Over the last year, endless terms describing employee dissatisfaction at the office have started going viral on the internet. Some, like “quiet quitting,” have trickled down into even the highest corporate ranks and become a regular part of the lexicon.
A TikTok video about “quitting the idea of going above and beyond” that 24-year-old engineer Zaid Khan posted on TikTok last summer resonated with hundreds of thousands workers but also spooked resentful bosses who wrote about how those who quiet quit may soon find themselves “quiet fired.”
Next came “quiet hiring” or employers looking to gain new skills or workers without hiring a full-time employee — while this is a predictable occurrence when economic times turn less prosperous, HR professionals recently saw an increase in employers calling it “quiet hiring” rather than “watching costs” or “not having the budget.”
The term “resenteeism,” or workers who stay in a job they do not like while growing more and more resentful, has also recently started to make the rounds on the internet.
Here’s Why Employers Need To Worry About Rage Applying
The latest toxic workplace term is the opposite of staying in a job but doing nothing to change it — rage applying, or spontaneously sending in resumes or applications to new jobs after a stressful day at the current one, first started getting mentioned by some TikTok users with day jobs last year.
“I got mad at work and rage applied to like 15 jobs and then I got a job that gave me a $25,000 raise and it’s a great place to work,” Canadian TikTok user @redwees told over 370,000 followers in a December video. “So keep rage applying.

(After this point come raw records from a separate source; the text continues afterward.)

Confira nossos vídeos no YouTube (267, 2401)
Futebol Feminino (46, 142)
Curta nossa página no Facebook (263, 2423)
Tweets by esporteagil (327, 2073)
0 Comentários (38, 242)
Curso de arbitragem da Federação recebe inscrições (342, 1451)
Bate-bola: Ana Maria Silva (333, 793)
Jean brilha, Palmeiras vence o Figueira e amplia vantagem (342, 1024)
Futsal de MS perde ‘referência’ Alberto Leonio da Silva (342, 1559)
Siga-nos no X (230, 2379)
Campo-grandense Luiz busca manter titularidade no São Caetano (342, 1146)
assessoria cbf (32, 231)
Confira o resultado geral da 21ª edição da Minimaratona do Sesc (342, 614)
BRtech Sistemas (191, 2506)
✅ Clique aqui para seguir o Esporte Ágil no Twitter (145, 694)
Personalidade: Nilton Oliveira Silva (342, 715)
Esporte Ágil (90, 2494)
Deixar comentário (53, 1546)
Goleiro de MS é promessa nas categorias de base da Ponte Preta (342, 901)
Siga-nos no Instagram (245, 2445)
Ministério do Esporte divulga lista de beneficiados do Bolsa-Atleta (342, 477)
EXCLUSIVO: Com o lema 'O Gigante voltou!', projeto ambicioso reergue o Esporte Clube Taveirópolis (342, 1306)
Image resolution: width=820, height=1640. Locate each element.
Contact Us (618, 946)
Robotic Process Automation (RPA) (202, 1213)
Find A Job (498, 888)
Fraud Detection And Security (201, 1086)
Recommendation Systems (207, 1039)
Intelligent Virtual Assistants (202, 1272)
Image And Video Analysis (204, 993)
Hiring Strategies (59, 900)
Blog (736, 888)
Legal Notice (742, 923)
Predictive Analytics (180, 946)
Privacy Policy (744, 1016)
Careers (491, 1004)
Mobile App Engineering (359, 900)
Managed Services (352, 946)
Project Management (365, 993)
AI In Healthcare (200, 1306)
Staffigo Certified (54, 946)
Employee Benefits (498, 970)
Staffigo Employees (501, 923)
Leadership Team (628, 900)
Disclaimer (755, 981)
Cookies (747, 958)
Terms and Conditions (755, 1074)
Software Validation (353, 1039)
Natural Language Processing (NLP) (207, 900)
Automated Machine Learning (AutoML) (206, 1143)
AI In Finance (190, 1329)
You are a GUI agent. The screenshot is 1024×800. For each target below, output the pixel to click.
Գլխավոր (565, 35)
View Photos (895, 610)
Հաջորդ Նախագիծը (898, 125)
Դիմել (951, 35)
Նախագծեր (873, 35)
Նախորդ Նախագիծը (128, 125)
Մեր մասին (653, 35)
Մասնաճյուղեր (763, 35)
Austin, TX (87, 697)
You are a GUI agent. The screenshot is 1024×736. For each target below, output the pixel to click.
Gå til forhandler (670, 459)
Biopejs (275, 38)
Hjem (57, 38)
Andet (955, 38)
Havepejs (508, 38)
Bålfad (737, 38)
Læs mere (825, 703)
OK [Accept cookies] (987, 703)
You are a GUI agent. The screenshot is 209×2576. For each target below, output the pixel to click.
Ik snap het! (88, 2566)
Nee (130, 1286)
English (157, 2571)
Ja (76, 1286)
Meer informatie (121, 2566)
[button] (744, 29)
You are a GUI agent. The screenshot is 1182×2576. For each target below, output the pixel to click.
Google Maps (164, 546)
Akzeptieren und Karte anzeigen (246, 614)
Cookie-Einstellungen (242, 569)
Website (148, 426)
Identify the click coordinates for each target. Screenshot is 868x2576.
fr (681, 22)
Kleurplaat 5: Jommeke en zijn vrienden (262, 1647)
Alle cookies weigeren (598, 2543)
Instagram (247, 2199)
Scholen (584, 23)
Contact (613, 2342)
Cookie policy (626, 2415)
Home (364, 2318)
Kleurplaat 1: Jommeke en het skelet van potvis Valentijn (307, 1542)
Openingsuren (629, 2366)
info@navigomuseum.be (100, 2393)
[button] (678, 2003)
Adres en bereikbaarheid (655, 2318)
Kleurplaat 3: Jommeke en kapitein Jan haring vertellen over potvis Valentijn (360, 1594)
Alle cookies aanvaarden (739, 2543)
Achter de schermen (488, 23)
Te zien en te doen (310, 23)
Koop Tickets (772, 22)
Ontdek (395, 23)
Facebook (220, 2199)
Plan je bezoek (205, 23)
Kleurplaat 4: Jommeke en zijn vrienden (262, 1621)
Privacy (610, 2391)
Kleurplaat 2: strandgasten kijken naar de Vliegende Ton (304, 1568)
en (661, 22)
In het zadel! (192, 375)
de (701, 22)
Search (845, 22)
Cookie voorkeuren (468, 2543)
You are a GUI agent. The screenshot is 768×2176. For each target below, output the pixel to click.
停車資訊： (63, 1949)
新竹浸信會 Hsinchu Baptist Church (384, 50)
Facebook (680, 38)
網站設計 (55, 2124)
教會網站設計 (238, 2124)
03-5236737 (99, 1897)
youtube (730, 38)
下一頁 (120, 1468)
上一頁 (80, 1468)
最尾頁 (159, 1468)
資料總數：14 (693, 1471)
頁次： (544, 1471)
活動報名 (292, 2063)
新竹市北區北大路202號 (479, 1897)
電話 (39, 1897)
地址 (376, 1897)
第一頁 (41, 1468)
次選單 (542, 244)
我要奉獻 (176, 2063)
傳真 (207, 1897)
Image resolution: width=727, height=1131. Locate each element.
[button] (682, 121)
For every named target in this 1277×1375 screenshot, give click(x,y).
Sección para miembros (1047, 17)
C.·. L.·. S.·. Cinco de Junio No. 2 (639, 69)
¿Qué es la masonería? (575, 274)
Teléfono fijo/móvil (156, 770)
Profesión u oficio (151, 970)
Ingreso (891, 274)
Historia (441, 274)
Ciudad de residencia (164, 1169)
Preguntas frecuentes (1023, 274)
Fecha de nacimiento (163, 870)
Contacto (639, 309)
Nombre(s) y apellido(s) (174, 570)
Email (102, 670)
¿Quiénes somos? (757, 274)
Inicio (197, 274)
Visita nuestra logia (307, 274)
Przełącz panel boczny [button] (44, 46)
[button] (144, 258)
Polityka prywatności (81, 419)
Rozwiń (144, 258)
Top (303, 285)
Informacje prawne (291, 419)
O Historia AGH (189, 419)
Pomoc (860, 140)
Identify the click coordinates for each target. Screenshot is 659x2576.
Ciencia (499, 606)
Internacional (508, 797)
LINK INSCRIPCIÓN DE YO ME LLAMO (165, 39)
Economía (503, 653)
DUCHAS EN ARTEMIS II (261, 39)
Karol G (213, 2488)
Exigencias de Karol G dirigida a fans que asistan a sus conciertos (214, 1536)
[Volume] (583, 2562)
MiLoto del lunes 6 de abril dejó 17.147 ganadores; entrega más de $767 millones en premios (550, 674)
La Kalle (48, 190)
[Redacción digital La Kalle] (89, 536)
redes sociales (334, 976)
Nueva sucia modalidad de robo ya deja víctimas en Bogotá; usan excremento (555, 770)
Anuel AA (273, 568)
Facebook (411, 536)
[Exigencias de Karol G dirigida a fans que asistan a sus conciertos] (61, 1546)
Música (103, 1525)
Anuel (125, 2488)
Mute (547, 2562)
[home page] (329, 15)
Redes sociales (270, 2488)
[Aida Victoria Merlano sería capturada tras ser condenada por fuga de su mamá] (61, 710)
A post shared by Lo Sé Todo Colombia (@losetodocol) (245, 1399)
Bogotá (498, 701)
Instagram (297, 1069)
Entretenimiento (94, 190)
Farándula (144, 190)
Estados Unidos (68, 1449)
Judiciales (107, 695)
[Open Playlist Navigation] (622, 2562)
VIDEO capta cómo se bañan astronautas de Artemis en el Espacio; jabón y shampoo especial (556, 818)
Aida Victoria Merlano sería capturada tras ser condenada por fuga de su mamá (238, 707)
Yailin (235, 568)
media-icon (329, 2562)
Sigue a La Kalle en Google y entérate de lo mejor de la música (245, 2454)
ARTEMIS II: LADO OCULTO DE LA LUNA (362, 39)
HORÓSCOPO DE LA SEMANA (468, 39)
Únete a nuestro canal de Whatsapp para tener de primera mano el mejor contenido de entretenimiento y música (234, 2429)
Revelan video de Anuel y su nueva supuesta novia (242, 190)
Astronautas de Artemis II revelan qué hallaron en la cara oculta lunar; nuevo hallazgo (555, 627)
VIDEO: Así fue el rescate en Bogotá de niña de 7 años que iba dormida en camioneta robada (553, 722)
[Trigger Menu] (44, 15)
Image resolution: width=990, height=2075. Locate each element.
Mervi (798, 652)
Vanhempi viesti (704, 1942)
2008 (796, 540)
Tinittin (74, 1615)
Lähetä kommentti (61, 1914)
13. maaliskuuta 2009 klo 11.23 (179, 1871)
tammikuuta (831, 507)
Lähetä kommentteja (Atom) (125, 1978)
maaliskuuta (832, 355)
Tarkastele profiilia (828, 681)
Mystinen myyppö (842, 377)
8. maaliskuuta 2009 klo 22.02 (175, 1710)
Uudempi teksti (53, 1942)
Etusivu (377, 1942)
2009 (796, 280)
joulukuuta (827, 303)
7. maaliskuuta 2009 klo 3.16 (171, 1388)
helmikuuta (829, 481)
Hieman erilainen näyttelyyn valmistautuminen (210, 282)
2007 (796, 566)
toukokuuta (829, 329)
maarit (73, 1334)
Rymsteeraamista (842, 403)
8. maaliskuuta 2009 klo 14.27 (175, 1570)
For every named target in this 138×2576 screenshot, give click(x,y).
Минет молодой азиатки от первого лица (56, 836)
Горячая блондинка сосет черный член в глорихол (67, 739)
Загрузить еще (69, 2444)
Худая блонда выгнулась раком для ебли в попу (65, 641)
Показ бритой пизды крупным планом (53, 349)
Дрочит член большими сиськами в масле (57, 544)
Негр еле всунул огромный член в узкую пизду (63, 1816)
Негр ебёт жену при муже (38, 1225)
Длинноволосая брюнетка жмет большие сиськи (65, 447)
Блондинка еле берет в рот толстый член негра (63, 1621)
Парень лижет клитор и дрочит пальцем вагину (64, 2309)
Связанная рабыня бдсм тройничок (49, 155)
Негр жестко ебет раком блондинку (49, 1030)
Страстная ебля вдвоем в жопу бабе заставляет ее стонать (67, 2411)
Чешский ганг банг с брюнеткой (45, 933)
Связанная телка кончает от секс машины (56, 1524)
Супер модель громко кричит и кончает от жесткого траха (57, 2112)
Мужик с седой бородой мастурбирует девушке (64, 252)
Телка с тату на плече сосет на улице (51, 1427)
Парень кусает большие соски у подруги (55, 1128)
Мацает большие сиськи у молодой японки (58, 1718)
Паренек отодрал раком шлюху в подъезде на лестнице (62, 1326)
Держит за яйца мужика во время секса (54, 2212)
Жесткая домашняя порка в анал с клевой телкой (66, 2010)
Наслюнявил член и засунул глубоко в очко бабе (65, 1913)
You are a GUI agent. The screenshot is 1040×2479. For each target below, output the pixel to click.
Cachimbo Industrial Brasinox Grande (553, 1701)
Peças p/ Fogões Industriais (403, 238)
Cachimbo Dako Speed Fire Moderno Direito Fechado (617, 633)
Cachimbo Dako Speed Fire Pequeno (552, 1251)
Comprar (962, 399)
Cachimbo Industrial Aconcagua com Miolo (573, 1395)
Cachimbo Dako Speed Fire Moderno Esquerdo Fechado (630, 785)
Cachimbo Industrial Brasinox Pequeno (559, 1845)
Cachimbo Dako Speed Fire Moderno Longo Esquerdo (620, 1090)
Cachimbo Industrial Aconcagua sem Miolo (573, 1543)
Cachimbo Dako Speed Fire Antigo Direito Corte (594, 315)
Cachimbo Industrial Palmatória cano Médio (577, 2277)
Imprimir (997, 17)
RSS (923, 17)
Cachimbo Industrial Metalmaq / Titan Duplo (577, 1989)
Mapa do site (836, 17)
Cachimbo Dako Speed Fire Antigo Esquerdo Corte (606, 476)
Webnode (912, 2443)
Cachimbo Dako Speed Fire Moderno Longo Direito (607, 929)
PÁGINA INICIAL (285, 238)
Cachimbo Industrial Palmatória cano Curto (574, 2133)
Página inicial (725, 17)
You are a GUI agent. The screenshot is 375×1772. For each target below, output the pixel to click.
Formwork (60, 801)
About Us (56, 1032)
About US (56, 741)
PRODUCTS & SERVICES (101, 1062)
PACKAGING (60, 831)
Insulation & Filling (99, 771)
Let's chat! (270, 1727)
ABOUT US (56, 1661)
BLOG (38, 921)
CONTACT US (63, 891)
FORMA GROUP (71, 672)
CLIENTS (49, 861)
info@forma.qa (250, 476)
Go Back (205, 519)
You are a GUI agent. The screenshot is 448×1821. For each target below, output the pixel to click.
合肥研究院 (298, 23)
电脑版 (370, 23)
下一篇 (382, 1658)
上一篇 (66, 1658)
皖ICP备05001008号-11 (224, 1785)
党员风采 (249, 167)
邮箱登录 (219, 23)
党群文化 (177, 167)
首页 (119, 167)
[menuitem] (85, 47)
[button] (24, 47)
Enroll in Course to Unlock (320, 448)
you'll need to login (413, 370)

It’ll happen.”
Google Trends (GOOGL) – Get Free Report data shows a significant spike in people typing “rage applying” into the search engine in mid-January. The term quickly started to gather speed and caught the attention of human resources managers who confirmed seeing a higher number of employees naming a better job offer as their reason for leaving their role.
“People have impulsively applied for jobs during a moment of frustration for years,” Jenna-lea Kelland writes for Recruiting Daily. “However, the trending hashtag resonates with Gen Zs and millennials who have had enough of resolving themselves to jobs that make them desperate for the weekend.”
View the original article to see embedded media.
Despite It All, There Is Still a Labor Shortage
While the Great Resignation is a 2021 phenomenon that has now slowed down amid a looming recession, overall unemployment is still at a low unseen since 1969. As a result, many employees no longer feel the need to stay in a job that isn’t working due to fear of not finding another one while employers in specialized fields have to compete for top workers by offering higher salaries and better benefits than competitors.
Recent data from the U.S. Bureau of Labor Statistics showed that accommodation, food, retail, and transportation were some of the industries workers left the fastest — the former lost an average of 773,600 workers between April and August 2022.
“Most rage-applying occurs when individuals channel pent-up feelings of frustration and rage into action,” clinical psychologist Dr. Carla Marie Manly told Reader’s Digest. “People tend to rage-apply when they feel as if they’ve been under-appreciated, passed over, or stuck in a toxic work environment.”